* _EXERCISE INSTRUCTIONS_: Look below for the line with "628x395 pixels.", then repeat it and all lines after it, exactly, minus any pictures.

________________

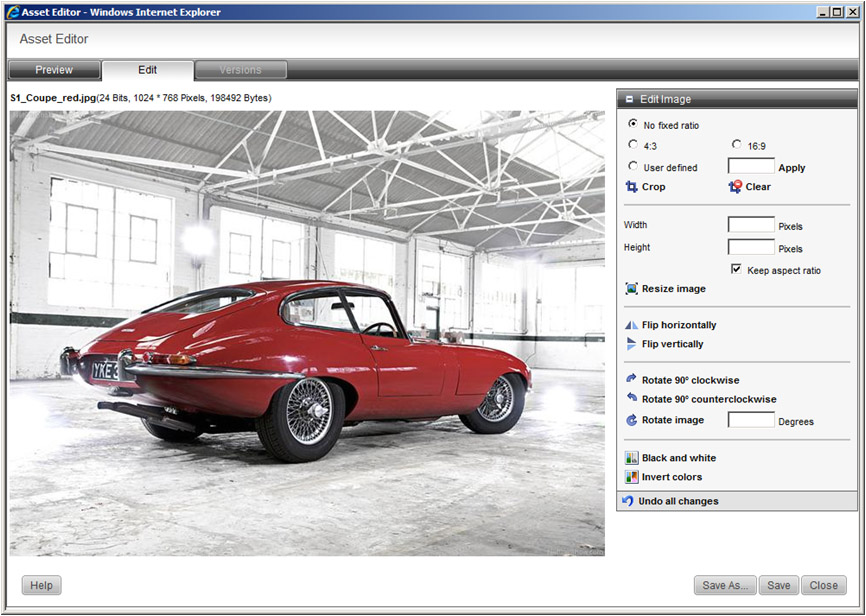866x616 pixels.
Task: Collapse the Edit Image panel
Action: point(629,99)
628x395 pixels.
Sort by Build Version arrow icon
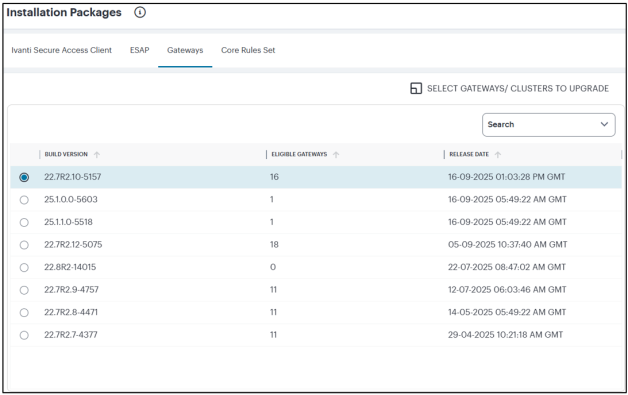click(97, 155)
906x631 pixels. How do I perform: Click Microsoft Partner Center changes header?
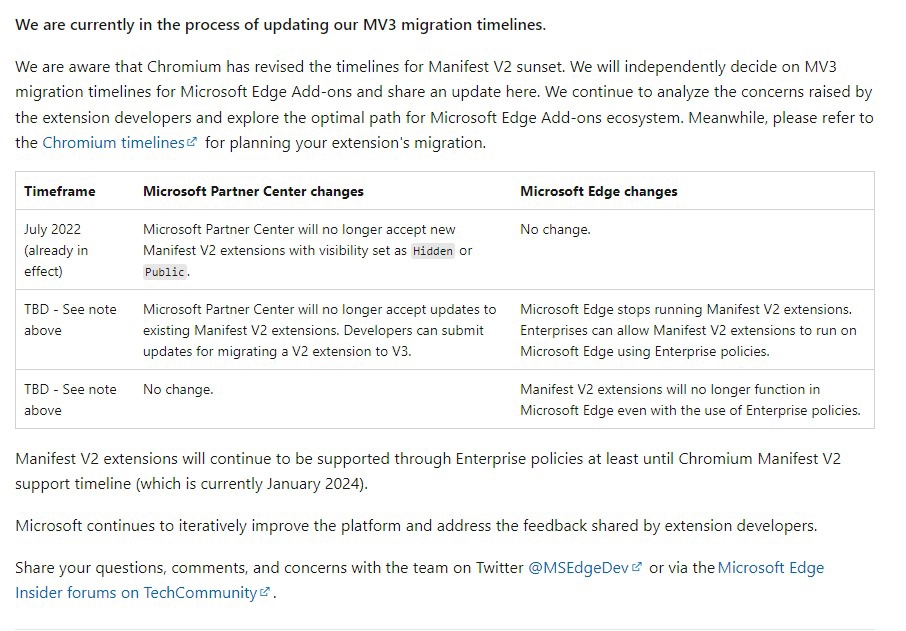tap(253, 191)
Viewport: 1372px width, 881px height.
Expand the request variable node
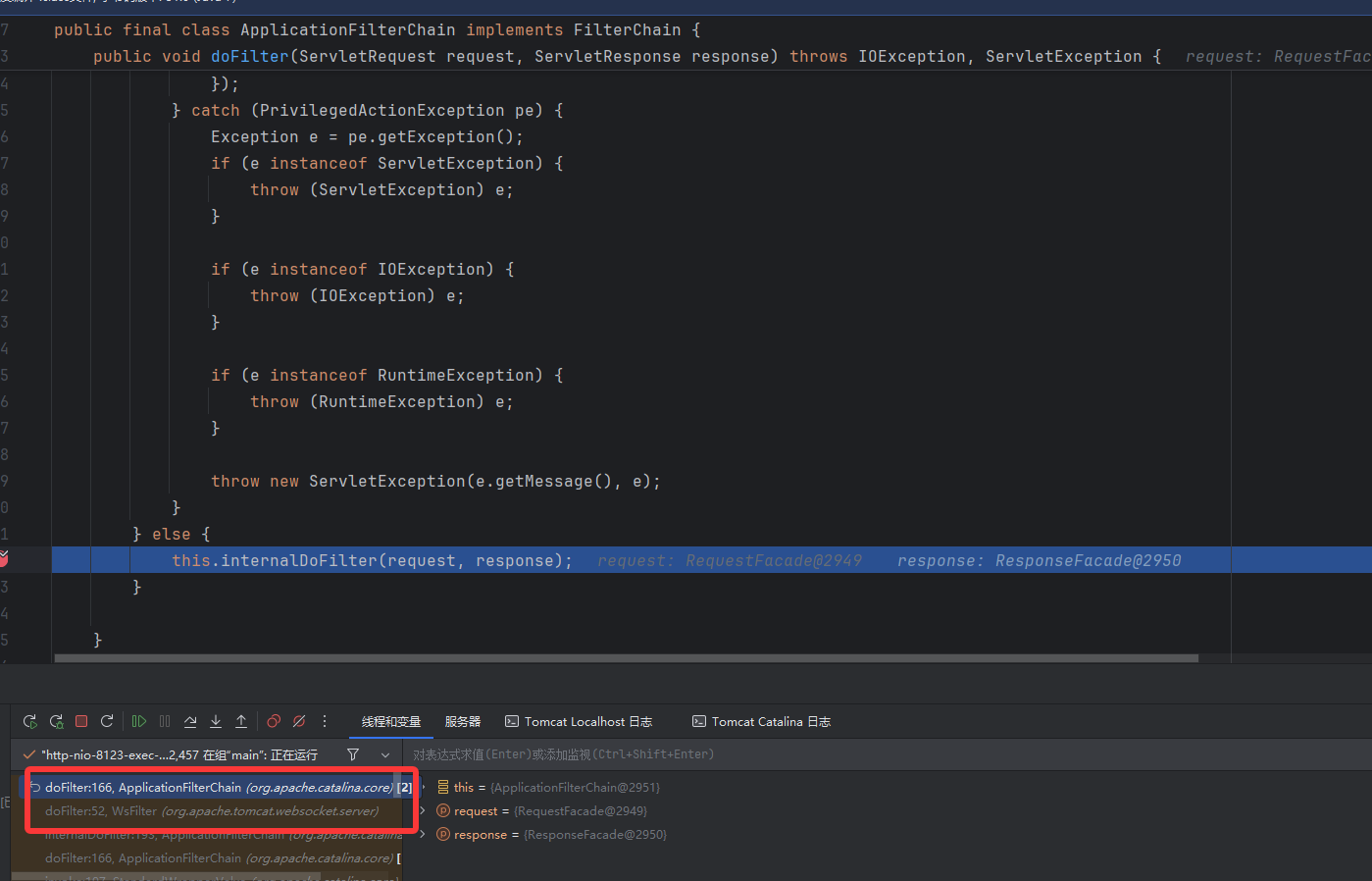click(423, 811)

________________

* _FINISHED TASK_:
628x395 pixels.
Sort by Build Version arrow icon
click(97, 155)
906x631 pixels. How do I perform: Click Microsoft Partner Center changes header?
tap(253, 191)
Viewport: 1372px width, 881px height.
Expand the request variable node
click(423, 811)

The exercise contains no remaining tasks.